「不安定で未完成で壊れそうな」そんなモノ・コト・ヒトが好きだ。
例えば二輪車。
オートバイや自転車はそれ自体はとても美しいけど、単体では自立すらできない不完全なもの。人が乗ってアクセルを開ける、またはペダルを漕いで動いてる時が完成形。
旅のスタイルも予定は未定がいい。
決めたルートは外れるものだし、時間なんて適当。
キチッキチッと立てた予定どおりの人生を歩んでる人にあんまり魅力を感じない。
昔、スズキのキャリーという軽のバンに乗っていた。
親父から5万で買った車。
大雨の日に走行中、左のワイパーが吹っ飛んでしまい、シングルワイパー。
右のミラーも腐食して取れそうだったので、ガムテと針金でくくりつけてあった。
一応手動サンルーフ付きだったが、サンルーフを固定するロックが壊れていたので、ブレーキを踏むとサンルーフが勝手にオープンになってしまう。(笑)

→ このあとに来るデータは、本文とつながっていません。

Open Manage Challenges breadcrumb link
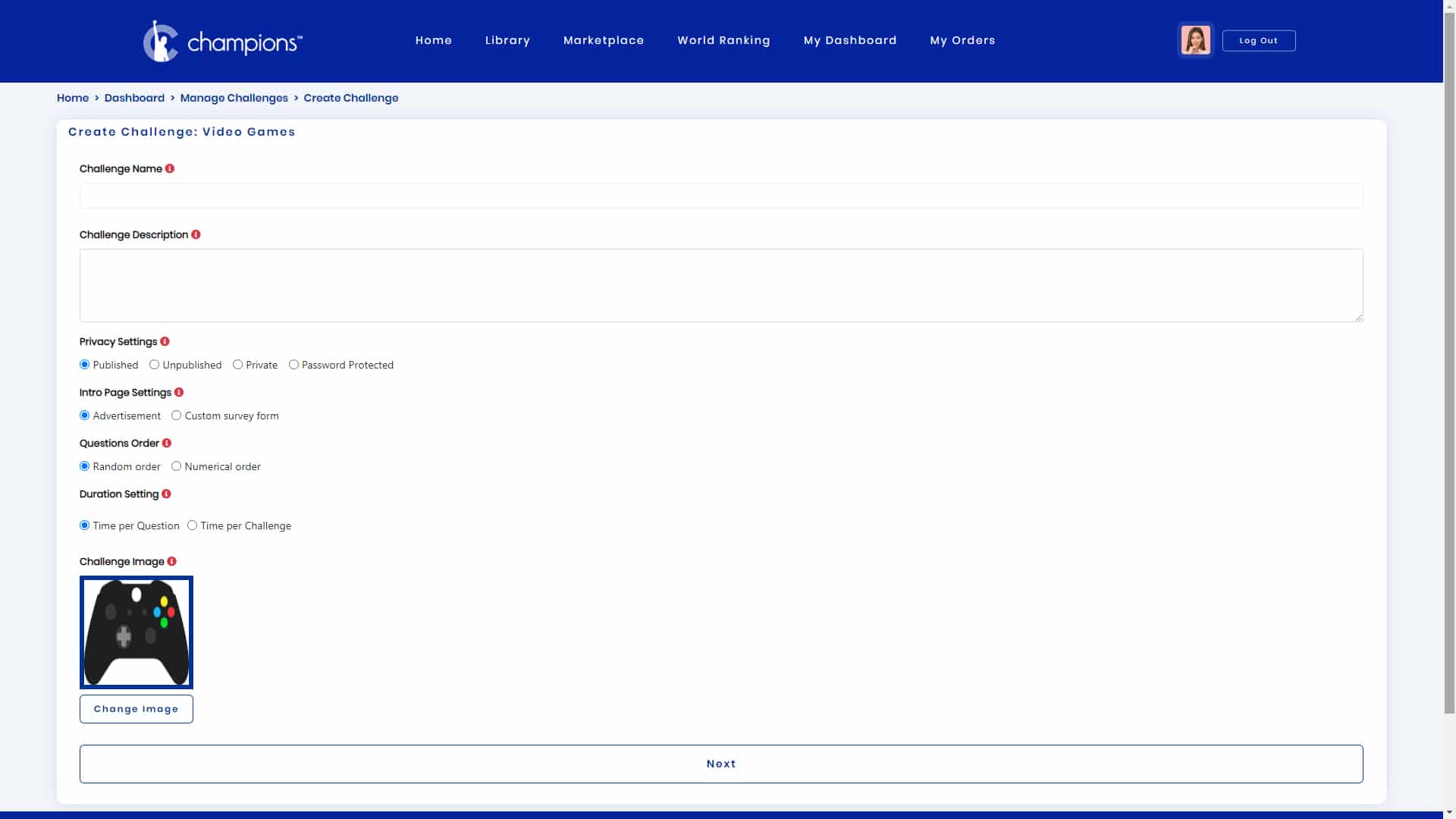 (234, 98)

雨の日にブレーキをかける時は片手でサンルーフを押さえて開かないようにブレーキをかけないと勝手に開いて車内がズブ濡れになってしまう。
そんなポンコツな車だった。
今思えばそんなポンコツが大好きだった。
ポンコツな車に寝袋だけ積んでいろんなところに行った。
いつ止まるかわからないような不安定でぶっ壊れそうなモノのほうが、なんかワクワクする。
なんか今でもそれは変わっていない。
安心っていいけど、なんかすごく退屈。
常にぶっ壊れる一歩手前でギリギリのとこを未完成なままワクワクしながら歩いていたい。
秋晴れの中、オートバイを走らせながらそんな事を考えてた。